[Data for processing Boundary: Start]

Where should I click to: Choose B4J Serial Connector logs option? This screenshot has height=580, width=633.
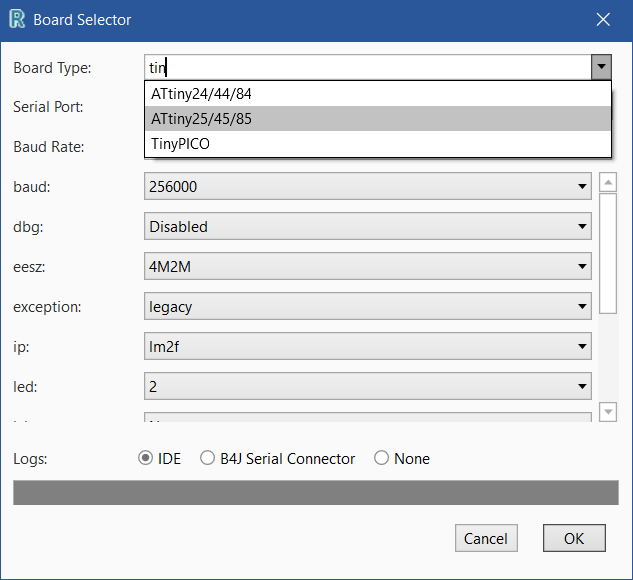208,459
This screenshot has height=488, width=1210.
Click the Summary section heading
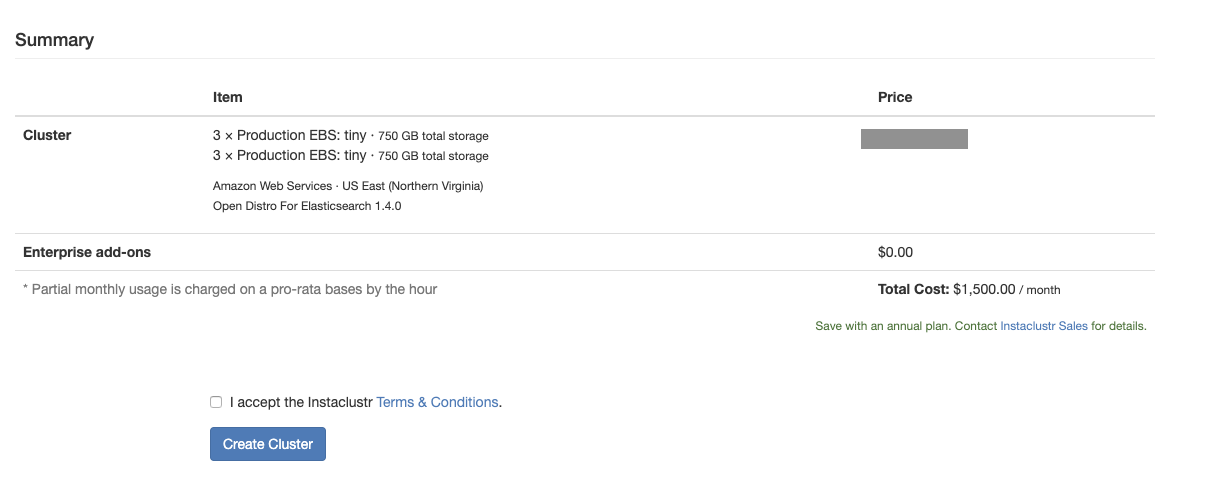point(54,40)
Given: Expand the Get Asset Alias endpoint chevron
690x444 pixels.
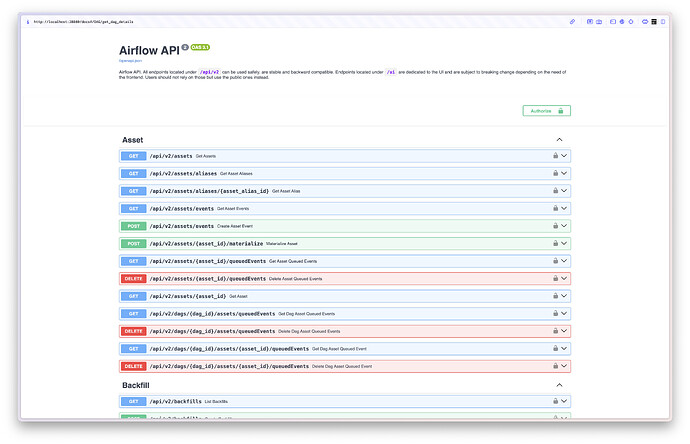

[Data for processing Boundary: End]
[Data for processing Boundary: Start]

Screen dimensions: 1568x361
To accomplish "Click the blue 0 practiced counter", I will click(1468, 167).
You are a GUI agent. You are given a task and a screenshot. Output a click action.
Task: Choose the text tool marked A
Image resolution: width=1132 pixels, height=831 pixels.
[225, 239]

[Data for processing Boundary: End]

- _Required work_:
Taking the lines above, repeat exactly those from the line that contains "Given: Expand the" through the line that contains "690x444 pixels.", and both of those lines as well. Include nothing else.

- _Answer to the exercise_:
Given: Expand the Get Asset Alias endpoint chevron
690x444 pixels.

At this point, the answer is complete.